Direction 1:
Convert the records, starting at the line containing "Given: Click the" and ending at the line containing "The height and", into a Markdown table with the columns Row and Line. Number each line in Row, put its text in Line, and omit blank lines.
::::::::
The Independent Port of Strasbourg (; P.A.S.) is a port on the Rhine river, in the city of Strasbourg, France. Created in 1926, it is a public transport hub under the control of the French transport ministry. The port is the second biggest river port of France after Paris, and the third largest port on the Rhine after Rotterdam and Duisburg. There are two terminals for containers equipped with three multimodal gantry cranes. The port extends over 100 km and comprises the main port of Strasbourg as well as the ports of Lauterbourg, Beinheim and Marckolsheim, Rhin à Seltz, Fort-Louis, Dalhunden, Drusenheim, Offendorf, Gerstheim and Rhinau.

Activity 
There are 320 companies located in this port, employing 1,300 persons. The traffic exceeded 6 billion tons for the first time in 1955. In 2009, the amount increased to 9 billion tons by river, 1.4 billion tons by train and 18 billion tons by truck. The main cargo is cereal, petrol products and gravel. The crane increased its capacity to 460 tons in 2008. The traffic of containers is expanding, with 425,000 TEUs handled in 2012, and 50% of them were carried by river. On September 11, 2010, the port inaugurated a second gantry crane in the north container terminal, which means the port now has 4 gantry cranes. A fifth crane should be installed to carry containers transported via rail at the end of 2013. In the future, the port would like to create a new container terminal with a gantry crane in the area of Lauterbourg.
::::::::
Direction 2:
Continue the text on the Port of Strasbourg from where it stops.

Exercise materials:
::::::::
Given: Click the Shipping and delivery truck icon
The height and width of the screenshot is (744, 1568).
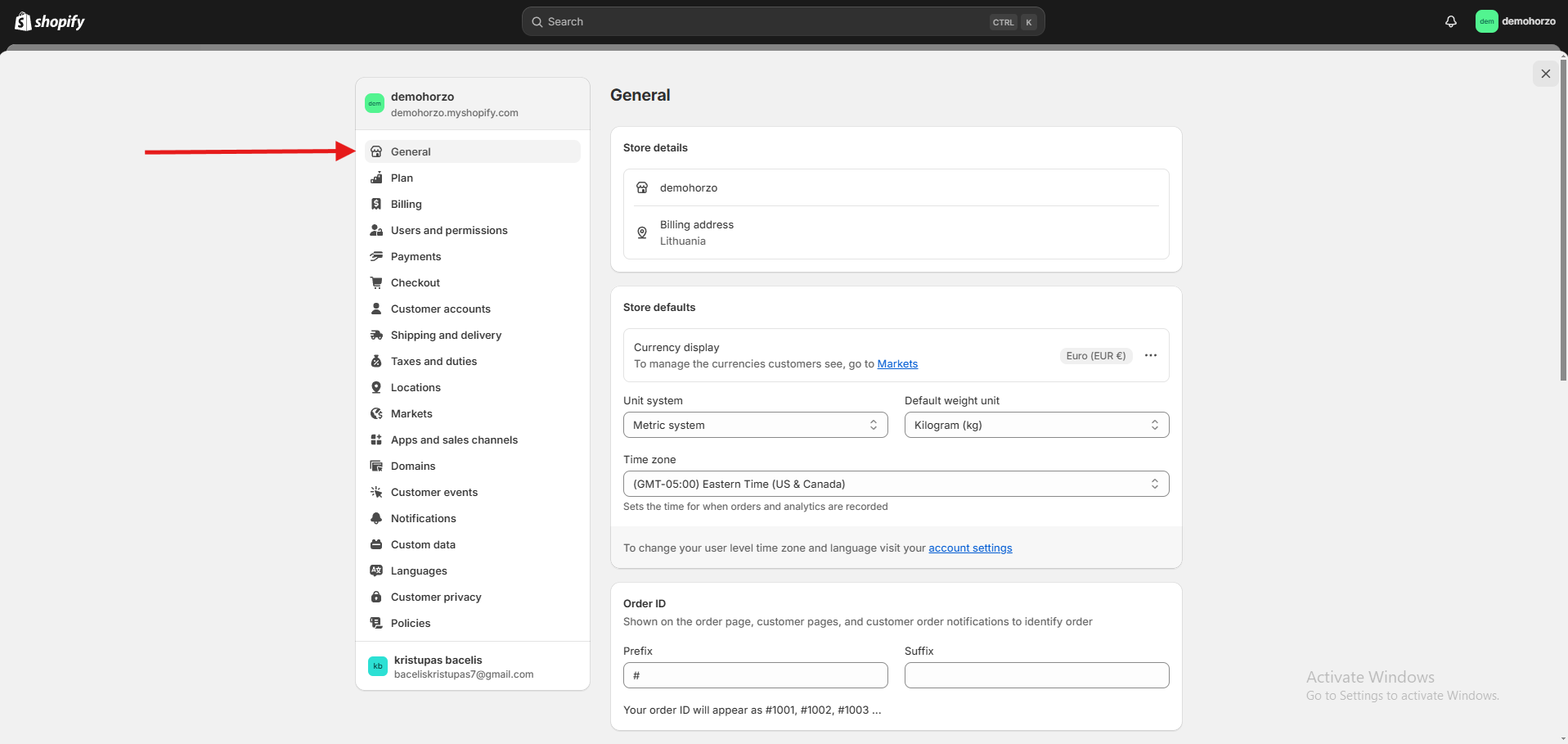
::::::::
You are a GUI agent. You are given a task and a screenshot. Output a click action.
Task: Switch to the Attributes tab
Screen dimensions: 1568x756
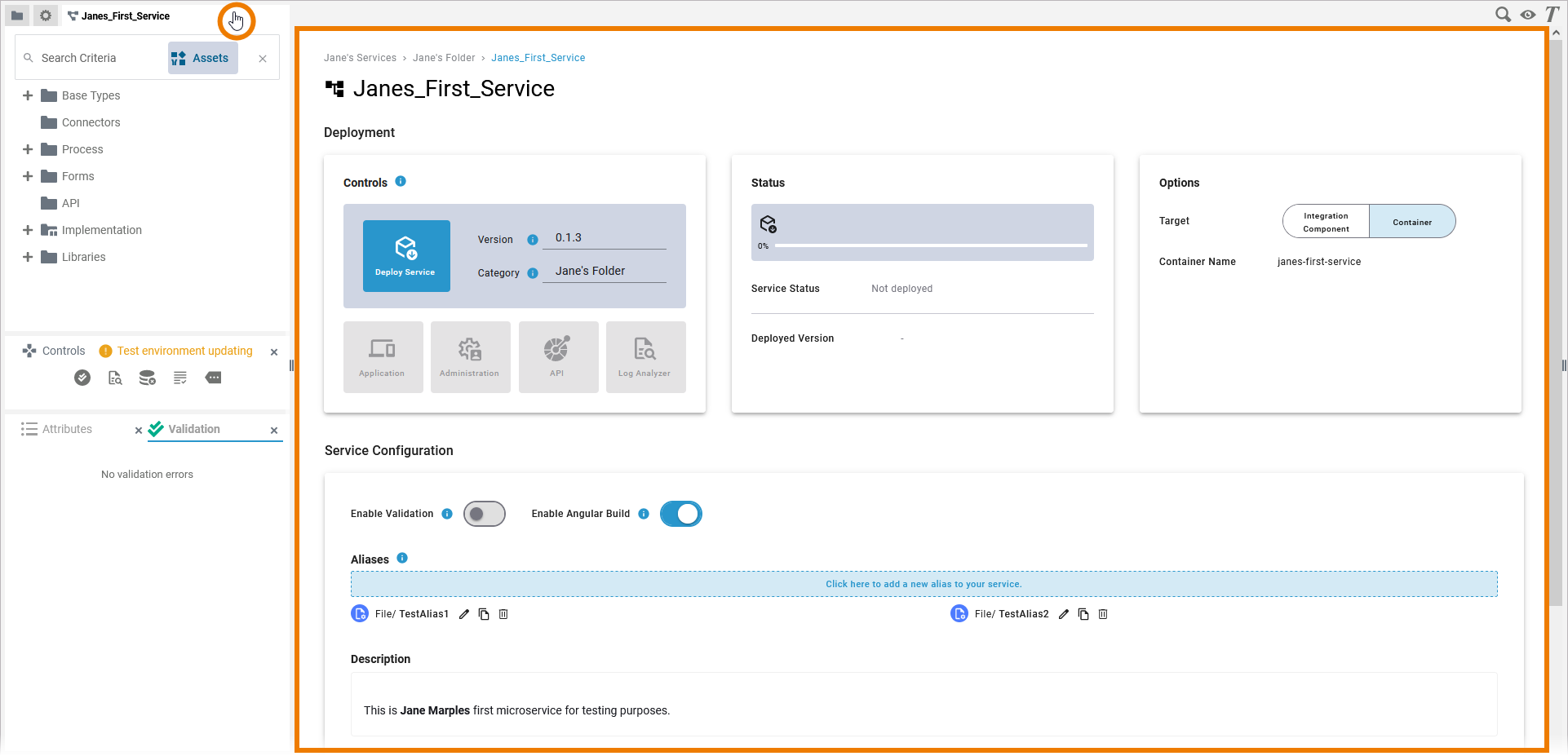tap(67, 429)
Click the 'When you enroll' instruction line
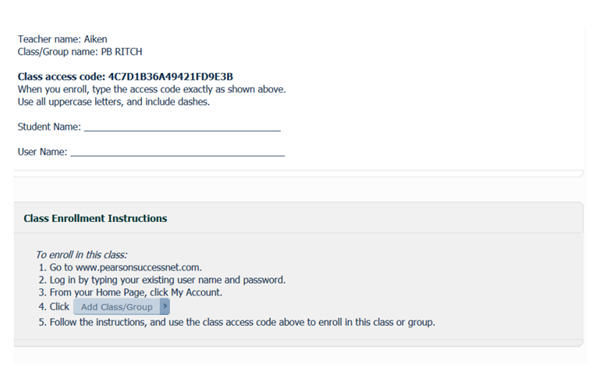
::::::::
Response 1:
| Row | Line |
|---|---|
| 1 | Given: Click the Shipping and delivery truck icon |
| 2 | The height and width of the screenshot is (744, 1568). |

Response 2:
The independent port of Strasbourg controls Batorama, which began in 1937 operating tours of Strasbourg by boat. The company has a fleet of 9 Dutch-style ships, able to pass under the bridges, which 700,000 tourists use each year.

Sites 
The estate of the port includes several sites which range over a distance of 100 km, which together represent an area of 1,060 hectares with 200 hectares of docks. These sites include the main port of Strasbourg and other sites such as Lauterbourg lying along the Rhine.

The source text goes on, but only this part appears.